L'institutionnalisation des relations européo-latinoaméricaines est un phénomène nouveau car, depuis le début du XXème siècle, l'Amérique Latine a développé une relation diplomatique inégalitaire et quasi-exclusive avec les Etats Unis.
Si l'on exclut le maintien d'une relation particulière avec l'Espagne et l'influence des idées françaises dans les élites, on ne trouve plus guère de trace dans la deuxième moitié du XXème siècle, de l'influence européenne dans la vie d'un continent qui, pour reprendre le mot de Napoléon, « fait la politique de sa géographie ».
Il faut attendre les années 1990 pour assister à une restauration des relations euro-latinoaméricaines que la richesse retrouvée du vieux continent, la vague de démocratisation politique, du Mexique à la Terre de feu, et le caractère non polémique aux yeux de Washington des politiques européennes dans cette partie du monde rendent possibles.
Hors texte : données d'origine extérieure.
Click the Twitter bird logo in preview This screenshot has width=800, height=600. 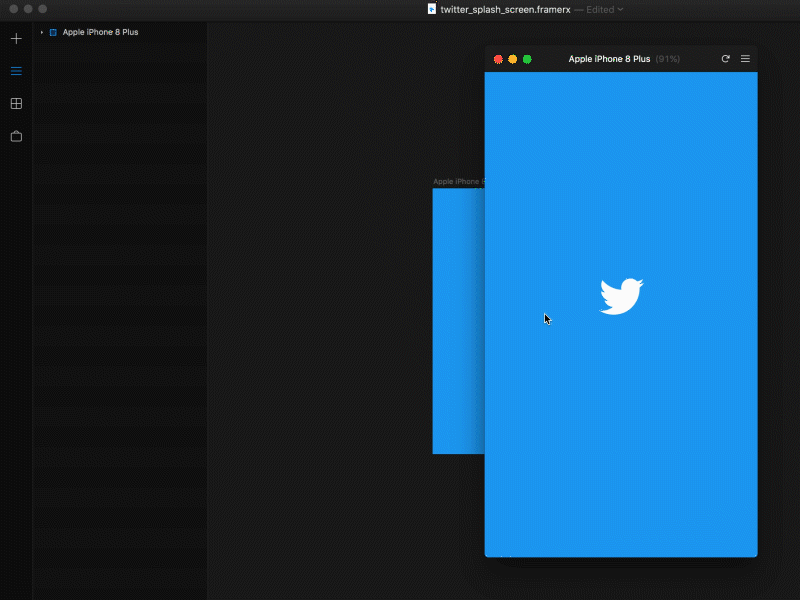point(621,297)
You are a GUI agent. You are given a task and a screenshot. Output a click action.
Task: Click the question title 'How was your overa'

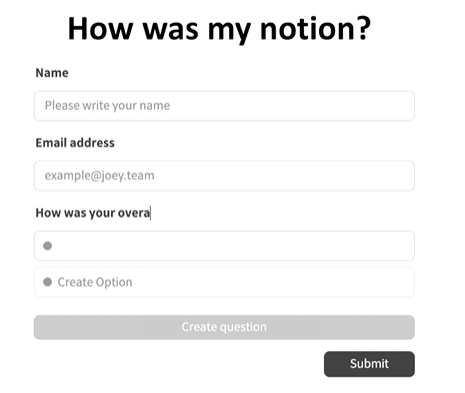click(93, 213)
Le fait que « l'Union Européenne considère que l'Amérique du Sud contribue au renforcement de l'équilibre international et à la construction du monde multipolaire » [1], la convertit aussi en une figure imposée du nouvel ordre mondial.
Les motivations économiques ne manquent pas non plus. « Le processus de changement structurel en Amérique Latine, associé à son potentiel élevé de croissance, sont des phénomènes qui ont transformé la région en une zone très attractive pour le capital étranger » déclarait ainsi le Ministre des Affaires Etrangères, Josep Piqué, le 20 février 2001, devant la Commission des Affaires Ibéroaméricaines du Parlement Espagnol.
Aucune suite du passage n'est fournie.